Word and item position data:
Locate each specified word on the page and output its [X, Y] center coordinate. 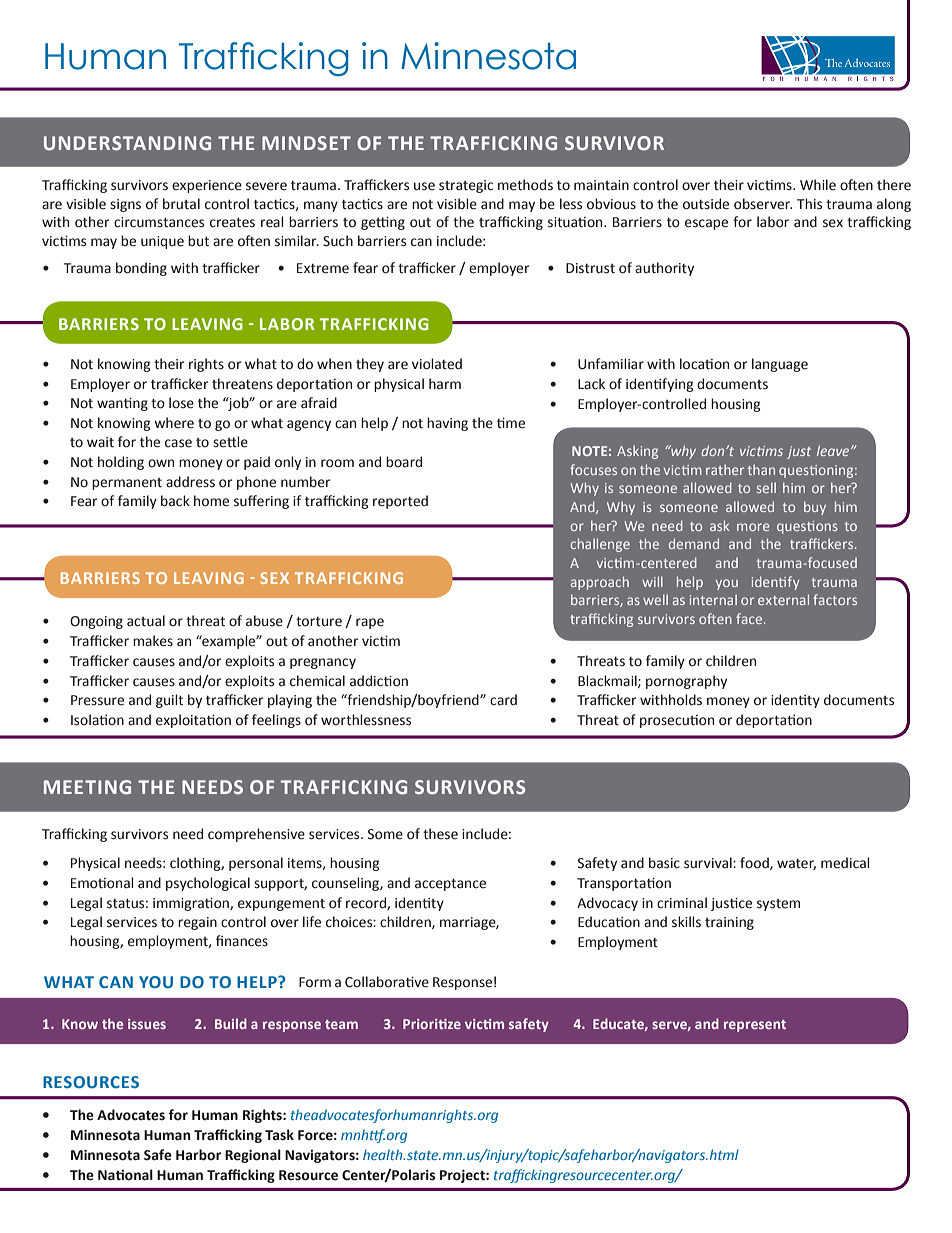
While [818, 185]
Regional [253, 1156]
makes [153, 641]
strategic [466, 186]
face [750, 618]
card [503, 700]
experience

**Your task**
Copy out the records above line by line, word for word, and omit the pictures.

**Output for this task**
Locate each specified word on the page and output its [X, Y] center coordinate. 
While [818, 185]
Regional [253, 1156]
makes [153, 641]
strategic [466, 186]
face [750, 618]
card [503, 700]
experience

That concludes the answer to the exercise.